[Opening SOURCE EXTRACT section]
Wag the Director: When Will Smith walked into his first meeting, the first thing he said was, "I have to save the world in every movie I make." Everyone present who cherished the complexity of the script felt their hearts sink in their chest... At the movie's premiere, when the lights came up, Smith's little son turned to him and said, "Dad, you gotta stop saving the world in every movie you make!"
Harlan Ellison wrote a screenplay in The '70s (it's still in print!) which was much closer to Asimov's anthology. Unfortunately, the plot (which looked back on Susan Calvin's life in a manner deliberately similar to Citizen Kane) and the FX-heavy scenes (which included a lost city in the Amazon, several alien planets, and a duel in what would later be called cyberspace) didn't fit the producer's vision and/or budget, so it was shelved. Oddly enough, some DVDs of the 2004 film came bundled with a copy.
VIKI was originally gonna be male, but writers felt it would give away The Reveal as it would remind viewers of HAL.
Will Smith was asked to pen and perform a hip-hop song for the film, as he did for Men in Black and Wild Wild West. After giving it some thought, Smith decided against it, saying the song "I, Robot" which featured lyrics about the "robots comin' " to take over would take away the serious edge from the film. If it was actually made, there would have been a scene of Will/Spooner and Sonny having a dance fight.
[Closing SOURCE EXTRACT section]
ACTIVITY 1
What is the passage in the I, Robot trivia from "Will Smith was" up to and including "a dance fight.", copied word for word?
ACTIVITY 2
Can you condense the paragraph of the I, Robot trivia beginning "Harlan Ellison wrote a screenplay" into a short bulleted list that keeps its main facts?
Answer using only the I, Robot trivia text.
[Opening MATERIAL SHOWN section]
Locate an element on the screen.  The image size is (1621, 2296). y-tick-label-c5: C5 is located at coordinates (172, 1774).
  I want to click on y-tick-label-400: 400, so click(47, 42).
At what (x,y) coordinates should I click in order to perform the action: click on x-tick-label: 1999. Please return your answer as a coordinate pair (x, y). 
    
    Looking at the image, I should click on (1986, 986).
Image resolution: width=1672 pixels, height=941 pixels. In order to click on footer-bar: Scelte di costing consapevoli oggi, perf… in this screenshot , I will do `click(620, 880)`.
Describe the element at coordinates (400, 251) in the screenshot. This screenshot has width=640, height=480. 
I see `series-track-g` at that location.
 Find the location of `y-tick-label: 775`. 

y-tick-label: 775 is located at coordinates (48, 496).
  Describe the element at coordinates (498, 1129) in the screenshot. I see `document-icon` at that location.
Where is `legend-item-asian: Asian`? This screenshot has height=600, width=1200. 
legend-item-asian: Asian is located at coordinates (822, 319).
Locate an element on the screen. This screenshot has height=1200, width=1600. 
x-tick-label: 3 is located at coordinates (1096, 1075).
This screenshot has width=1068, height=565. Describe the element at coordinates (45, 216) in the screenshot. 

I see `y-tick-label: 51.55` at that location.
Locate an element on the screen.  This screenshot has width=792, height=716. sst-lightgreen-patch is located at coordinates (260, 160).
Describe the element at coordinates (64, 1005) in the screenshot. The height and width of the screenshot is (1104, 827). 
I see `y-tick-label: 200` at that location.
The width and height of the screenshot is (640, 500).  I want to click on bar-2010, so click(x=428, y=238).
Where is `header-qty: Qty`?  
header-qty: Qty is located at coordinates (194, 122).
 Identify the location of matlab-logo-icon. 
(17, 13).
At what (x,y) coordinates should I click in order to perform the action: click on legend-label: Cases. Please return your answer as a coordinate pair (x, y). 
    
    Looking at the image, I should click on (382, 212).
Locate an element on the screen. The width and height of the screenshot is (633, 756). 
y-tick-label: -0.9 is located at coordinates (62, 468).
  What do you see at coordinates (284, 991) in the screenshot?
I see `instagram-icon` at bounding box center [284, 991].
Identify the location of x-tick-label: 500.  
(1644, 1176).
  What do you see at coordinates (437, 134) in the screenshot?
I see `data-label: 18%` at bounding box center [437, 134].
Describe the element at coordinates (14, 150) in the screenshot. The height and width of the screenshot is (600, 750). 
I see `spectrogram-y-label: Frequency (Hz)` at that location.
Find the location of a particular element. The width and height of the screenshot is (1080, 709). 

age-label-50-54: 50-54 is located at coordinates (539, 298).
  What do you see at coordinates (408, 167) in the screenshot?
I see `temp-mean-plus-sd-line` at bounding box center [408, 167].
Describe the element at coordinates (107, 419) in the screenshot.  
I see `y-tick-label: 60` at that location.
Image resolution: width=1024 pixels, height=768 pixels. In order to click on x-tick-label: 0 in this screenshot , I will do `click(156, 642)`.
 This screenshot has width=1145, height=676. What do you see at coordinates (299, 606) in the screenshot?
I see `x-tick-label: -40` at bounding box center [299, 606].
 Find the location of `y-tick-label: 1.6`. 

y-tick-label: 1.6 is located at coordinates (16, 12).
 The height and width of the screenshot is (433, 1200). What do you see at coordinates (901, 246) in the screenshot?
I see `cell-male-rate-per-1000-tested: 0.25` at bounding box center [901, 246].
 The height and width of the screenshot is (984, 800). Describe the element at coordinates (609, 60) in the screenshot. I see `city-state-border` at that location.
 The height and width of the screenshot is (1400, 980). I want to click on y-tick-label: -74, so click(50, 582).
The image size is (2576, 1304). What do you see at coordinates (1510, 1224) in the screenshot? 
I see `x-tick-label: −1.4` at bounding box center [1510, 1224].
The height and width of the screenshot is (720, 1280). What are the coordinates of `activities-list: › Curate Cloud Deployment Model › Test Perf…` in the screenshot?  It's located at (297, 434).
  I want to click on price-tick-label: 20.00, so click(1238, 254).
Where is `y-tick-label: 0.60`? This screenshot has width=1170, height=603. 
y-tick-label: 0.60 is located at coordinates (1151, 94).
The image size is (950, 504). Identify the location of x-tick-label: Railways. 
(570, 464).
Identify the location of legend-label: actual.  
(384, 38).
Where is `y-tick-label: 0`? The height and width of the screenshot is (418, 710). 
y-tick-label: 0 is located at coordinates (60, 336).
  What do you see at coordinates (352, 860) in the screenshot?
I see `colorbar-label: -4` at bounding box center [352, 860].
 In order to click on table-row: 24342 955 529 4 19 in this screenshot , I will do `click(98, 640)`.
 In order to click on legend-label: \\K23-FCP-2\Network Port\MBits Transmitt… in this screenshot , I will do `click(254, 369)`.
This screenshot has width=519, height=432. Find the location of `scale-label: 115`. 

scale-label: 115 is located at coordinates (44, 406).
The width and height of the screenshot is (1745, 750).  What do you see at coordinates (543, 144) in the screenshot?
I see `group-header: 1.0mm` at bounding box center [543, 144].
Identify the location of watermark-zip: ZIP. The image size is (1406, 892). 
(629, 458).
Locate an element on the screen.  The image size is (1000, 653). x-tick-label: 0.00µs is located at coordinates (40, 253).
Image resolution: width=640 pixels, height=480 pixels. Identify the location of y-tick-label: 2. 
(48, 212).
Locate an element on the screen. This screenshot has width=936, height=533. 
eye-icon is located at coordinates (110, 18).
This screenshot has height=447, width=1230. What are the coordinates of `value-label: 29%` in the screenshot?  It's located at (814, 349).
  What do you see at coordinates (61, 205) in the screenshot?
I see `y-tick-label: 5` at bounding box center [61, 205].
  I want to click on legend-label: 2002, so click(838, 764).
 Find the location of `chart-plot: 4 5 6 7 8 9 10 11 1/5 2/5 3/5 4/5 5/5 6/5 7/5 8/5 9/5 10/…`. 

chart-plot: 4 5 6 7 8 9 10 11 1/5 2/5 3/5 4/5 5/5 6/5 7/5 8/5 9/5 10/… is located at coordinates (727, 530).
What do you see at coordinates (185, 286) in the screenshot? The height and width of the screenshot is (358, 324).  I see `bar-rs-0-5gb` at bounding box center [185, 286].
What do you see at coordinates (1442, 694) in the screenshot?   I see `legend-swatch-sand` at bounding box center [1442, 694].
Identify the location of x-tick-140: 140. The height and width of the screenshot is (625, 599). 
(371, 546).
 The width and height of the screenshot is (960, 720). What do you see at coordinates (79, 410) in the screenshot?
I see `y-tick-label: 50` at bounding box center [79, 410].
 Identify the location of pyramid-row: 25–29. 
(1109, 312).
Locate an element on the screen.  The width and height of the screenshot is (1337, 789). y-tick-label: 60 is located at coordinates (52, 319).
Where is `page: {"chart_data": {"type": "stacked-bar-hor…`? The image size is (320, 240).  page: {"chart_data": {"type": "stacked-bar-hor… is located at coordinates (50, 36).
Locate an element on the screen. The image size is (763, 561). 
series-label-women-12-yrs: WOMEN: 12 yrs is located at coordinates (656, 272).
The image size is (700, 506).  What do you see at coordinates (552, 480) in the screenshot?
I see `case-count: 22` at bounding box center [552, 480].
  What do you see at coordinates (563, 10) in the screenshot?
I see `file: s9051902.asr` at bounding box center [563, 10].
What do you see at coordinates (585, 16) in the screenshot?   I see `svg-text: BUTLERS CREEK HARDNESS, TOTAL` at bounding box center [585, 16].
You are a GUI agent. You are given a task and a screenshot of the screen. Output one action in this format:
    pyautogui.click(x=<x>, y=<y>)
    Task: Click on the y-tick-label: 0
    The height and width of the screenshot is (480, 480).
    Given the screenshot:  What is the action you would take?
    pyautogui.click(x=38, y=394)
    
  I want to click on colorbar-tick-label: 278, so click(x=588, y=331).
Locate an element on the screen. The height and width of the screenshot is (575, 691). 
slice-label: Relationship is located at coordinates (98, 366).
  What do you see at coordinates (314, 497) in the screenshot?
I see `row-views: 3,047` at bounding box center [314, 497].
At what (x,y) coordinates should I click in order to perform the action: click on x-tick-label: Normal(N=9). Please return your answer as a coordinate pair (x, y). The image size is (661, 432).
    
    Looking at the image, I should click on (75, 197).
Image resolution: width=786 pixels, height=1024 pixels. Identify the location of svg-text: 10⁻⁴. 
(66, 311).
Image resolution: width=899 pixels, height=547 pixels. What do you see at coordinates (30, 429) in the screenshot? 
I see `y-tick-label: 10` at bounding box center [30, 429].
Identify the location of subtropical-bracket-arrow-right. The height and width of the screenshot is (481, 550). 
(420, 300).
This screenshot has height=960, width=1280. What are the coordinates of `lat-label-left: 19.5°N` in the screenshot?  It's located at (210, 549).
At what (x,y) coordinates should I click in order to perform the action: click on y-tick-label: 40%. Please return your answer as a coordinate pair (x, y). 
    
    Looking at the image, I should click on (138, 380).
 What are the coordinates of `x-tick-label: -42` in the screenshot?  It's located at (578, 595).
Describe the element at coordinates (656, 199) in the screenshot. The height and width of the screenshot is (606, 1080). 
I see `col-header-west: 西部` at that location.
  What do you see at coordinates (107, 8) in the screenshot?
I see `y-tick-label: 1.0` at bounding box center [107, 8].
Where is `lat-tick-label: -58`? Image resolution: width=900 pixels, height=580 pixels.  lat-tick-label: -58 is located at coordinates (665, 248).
[Closing MATERIAL SHOWN section]
EXERCISE RESPONSE 1
Will Smith was asked to pen and perform a hip-hop song for the film, as he did for Men in Black and Wild Wild West. After giving it some thought, Smith decided against it, saying the song "I, Robot" which featured lyrics about the "robots comin' " to take over would take away the serious edge from the film. If it was actually made, there would have been a scene of Will/Spooner and Sonny having a dance fight.

EXERCISE RESPONSE 2
- In the '70s, Harlan Ellison wrote a screenplay much closer to Asimov's anthology, and it is still in print.
- Its plot looked back on Susan Calvin's life in a way deliberately similar to Citizen Kane.
- Its FX-heavy scenes included a lost city in the Amazon, several alien planets, and a duel in what would later be called cyberspace.
- These didn't fit the producer's vision and/or budget, so the screenplay was shelved.
- Some DVDs of the 2004 film came bundled with a copy.